UNIFIL vehicles patrol in Marjayoun in southern Lebanon on 12 October
UNIFIL vehicles patrol in Marjayoun in southern Lebanon on 12 October

Israeli Energy Minister Eli Cohen has accused the United Nations' UNIFIL peacekeepers in south Lebanon of being a "useless" force that failed to protect Israelis from Hezbollah attacks and called on it to withdraw as fighting ramps up.

"The State of Israel will do everything to ensure the safety of its citizens, and if the UN cannot help, at least it should not interfere, and move its personnel from the combat zones," he said on X.

Israel and the United Nations have been trading accusations over the peacekeepers in south Lebanon, as Israel pushes its forces through the area in an attempt to wipe out Iran-backed Hezbollah and its military infrastructure.

The UN said Israeli tanks had burst into its base yesterday, the latest allegations of Israeli violations against peacekeeping forces, that have been condemned by Hezbollah and by Israel's allies.

Israel disputed the UN account and Israeli Prime Minister Benjamin Netanyahu called for the peacekeepers to withdraw, saying they were providing "human shields" for Hezbollah.

The UNIFIL peacekeeping force said two Israeli Merkava tanks destroyed the main gate of a base and forcibly entered before dawn yesterday.

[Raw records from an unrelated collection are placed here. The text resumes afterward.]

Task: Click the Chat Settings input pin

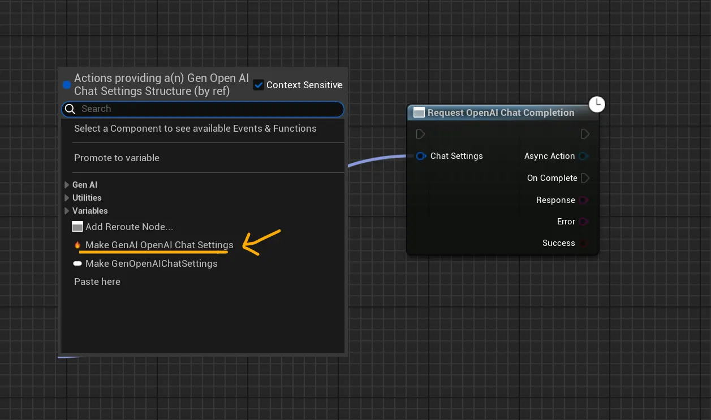Action: tap(421, 156)
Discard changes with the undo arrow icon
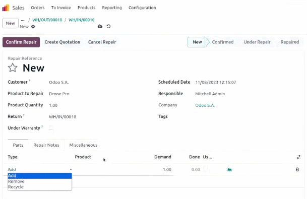The width and height of the screenshot is (307, 199). (x=109, y=26)
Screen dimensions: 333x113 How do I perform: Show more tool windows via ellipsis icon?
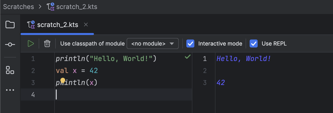[x=10, y=90]
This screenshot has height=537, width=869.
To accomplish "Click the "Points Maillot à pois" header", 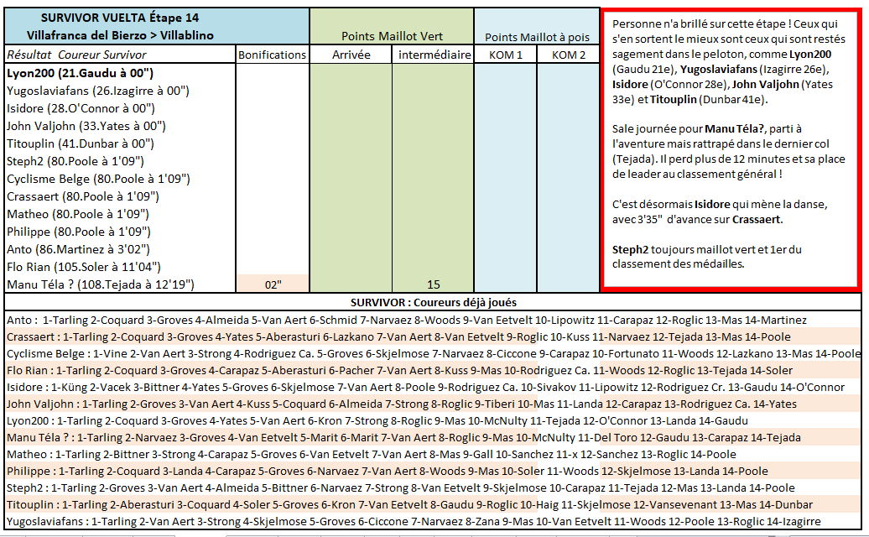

After the tanks left, shells exploded 100 metres away, releasing smoke which blew across the base and sickened UN personnel, it said in a statement.

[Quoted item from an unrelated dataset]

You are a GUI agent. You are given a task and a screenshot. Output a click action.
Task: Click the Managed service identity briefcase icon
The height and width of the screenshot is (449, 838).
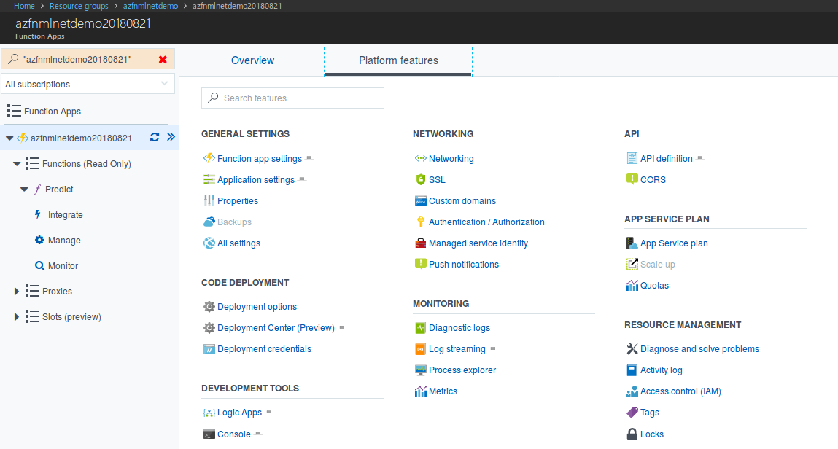[420, 243]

In a statement, the Defence Forces said Irish personnel on peacekeeping duties in Lebanon were all safe and accounted four.

The Israeli military took foreign journalists into southern Lebanon and showed them a Hezbollah tunnel shaft that was less than 200 metres away from a UNIFIL position, as well as weapon stashes that the troops found.

IDF says dozens of tunnels have been destroyed

Brigadier General Yiftach Norkin said the tunnels were built a few years ago.

Since announcing its ground operation near the border, the Israeli military says that it has destroyed dozens of Hezbollah tunnel shafts, rocket launchers and command posts.

Hezbollah possesses an extensive tunnel network in southern Lebanon, both the group and Israel say.

Meanwhile, European Union foreign policy chief Josep Borrell said EU member states have taken too long to condemn Israel's attacks on UNIFIL soldiers in Lebanon, describing the attacks as "completely unacceptable".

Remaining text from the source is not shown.